Andreas Lubitz
Andreas Lubitz Reuters

The co-pilot suspected of deliberately crashing the Germanwings jet in the French Alps had researched suicide methods and the security of cockpit doors, German prosecutors said Thursday, according to the BBC.

Internet searches from the week before the crash were found on the tablet computer used by the co-pilot, Andreas Lubitz. According to the prosecutors, the searches made on the tablet found in Lubitz's Duesseldorf flat included "ways to commit suicide" and "cockpit doors and their security provisions".

"He concerned himself on one hand with medical treatment methods, on the other hand with types and ways of going about a suicide,” said a spokesman, Ralf Herrenbrueck.

"In addition, on at least one day he concerned himself with search terms about cockpit doors and their security precautions.''

Prosecutors did not disclose the individual search terms in the browser history but said personal correspondence supported the conclusion Lubitz used the device in the period from March16 to 23.

Lubitz, 27, had been deemed fit to fly by his employers at Germanwings, a subsidiary of Lufthansa.
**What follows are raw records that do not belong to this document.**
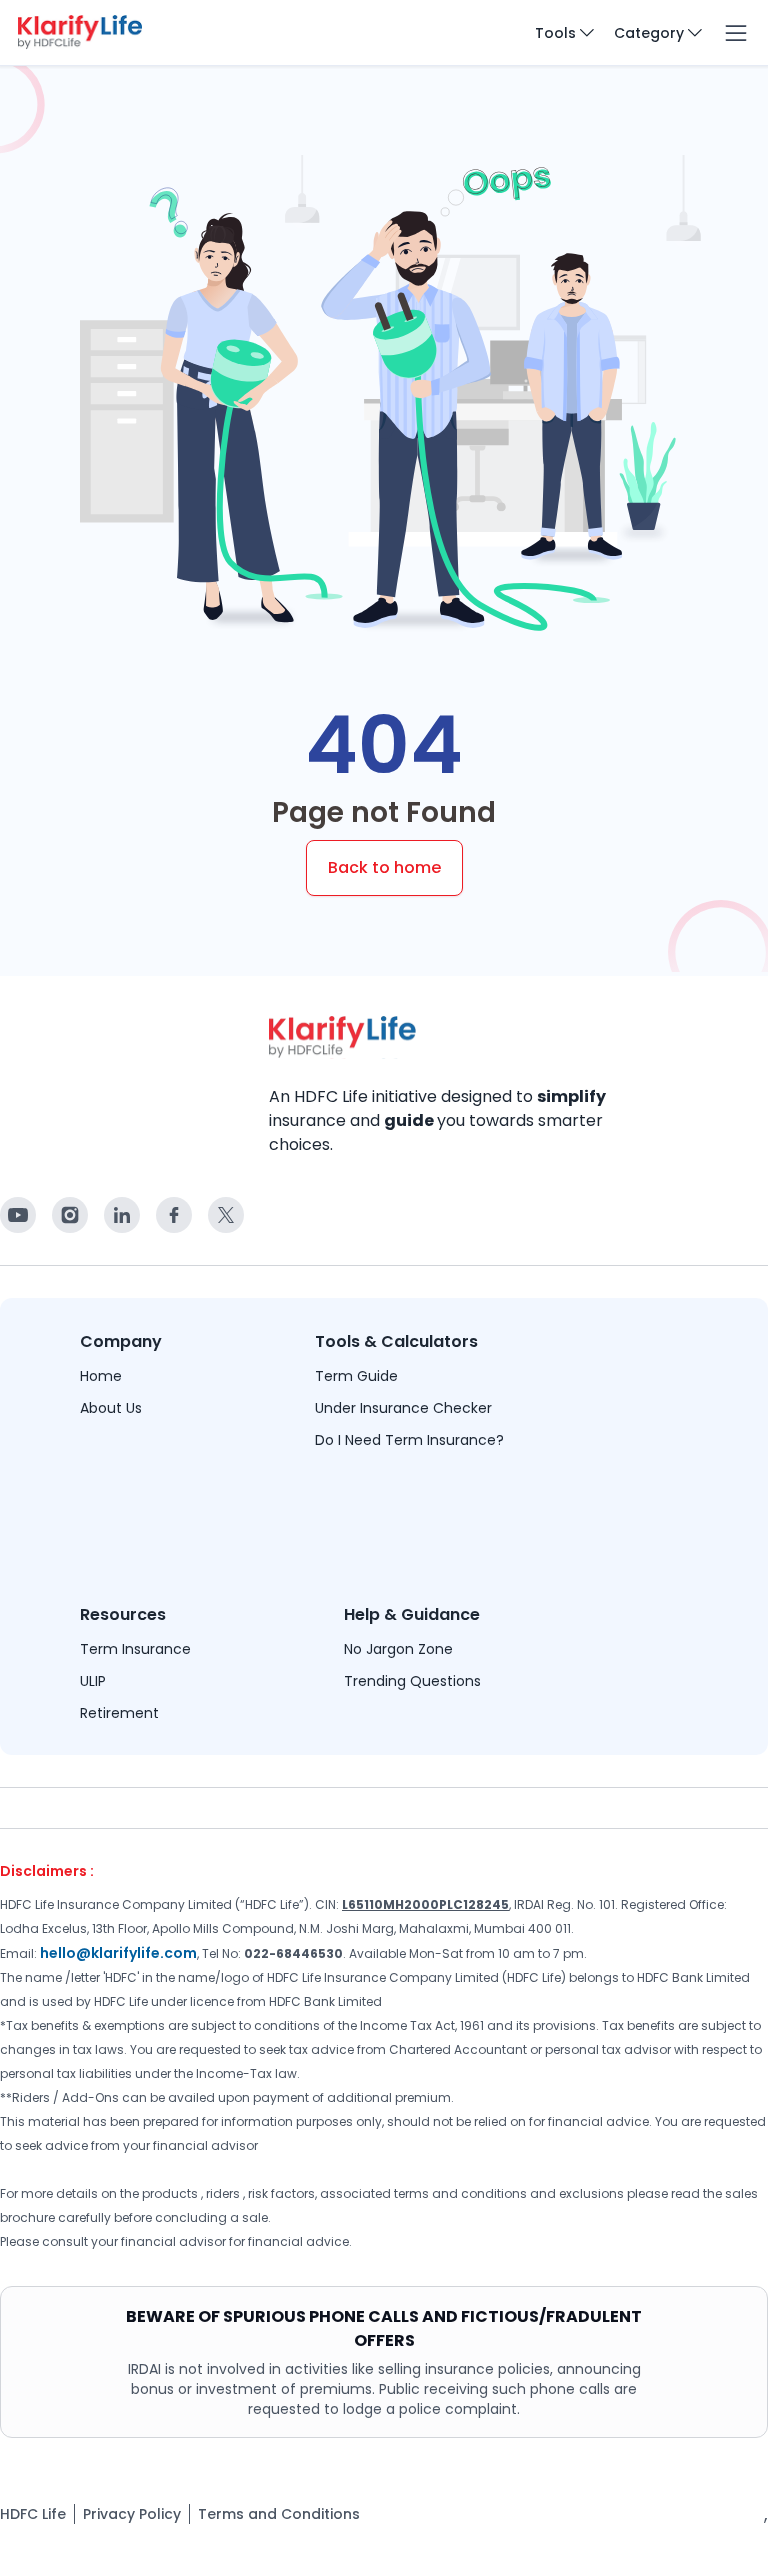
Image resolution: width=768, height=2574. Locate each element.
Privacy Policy (132, 2514)
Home (101, 1376)
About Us (111, 1408)
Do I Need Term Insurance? (409, 1440)
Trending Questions (412, 1681)
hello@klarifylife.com (118, 1953)
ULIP (93, 1681)
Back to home (384, 867)
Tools (555, 33)
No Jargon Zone (398, 1649)
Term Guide (356, 1376)
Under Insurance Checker (403, 1408)
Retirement (119, 1713)
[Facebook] (18, 1215)
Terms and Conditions (279, 2514)
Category (649, 33)
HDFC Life (33, 2514)
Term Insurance (135, 1649)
This week, investigators revealed he had received treatment for "suicidal tendencies." Several days later, Lufthansa admitted that it was in fact aware that Lubitz was suffering from a severe mental illness - but that it allowed him to fly nonetheless.

According to the company, which owns Germanwings, in 2009 Lubitz contacted his flying school to alert them of "a previous episode of mental depression."

The astonishing admission represents an embarrassing climbdown from claims by Lufthansa CEO Carsten Spoh that the 27-year-old German had been cleared as "100 percent fit to fly without caveats", as the company rushed to avoid responsibility in the immediate aftermath of Lubitz's murderous act.

Skepticism over the company's claims that it didn't know about Lubitz's mental health problems surfaced near the start of the investigation, when prosecutors found several torn-up sick notes in his house. At the time, however, it was claimed he had hidden the evidence from his employers.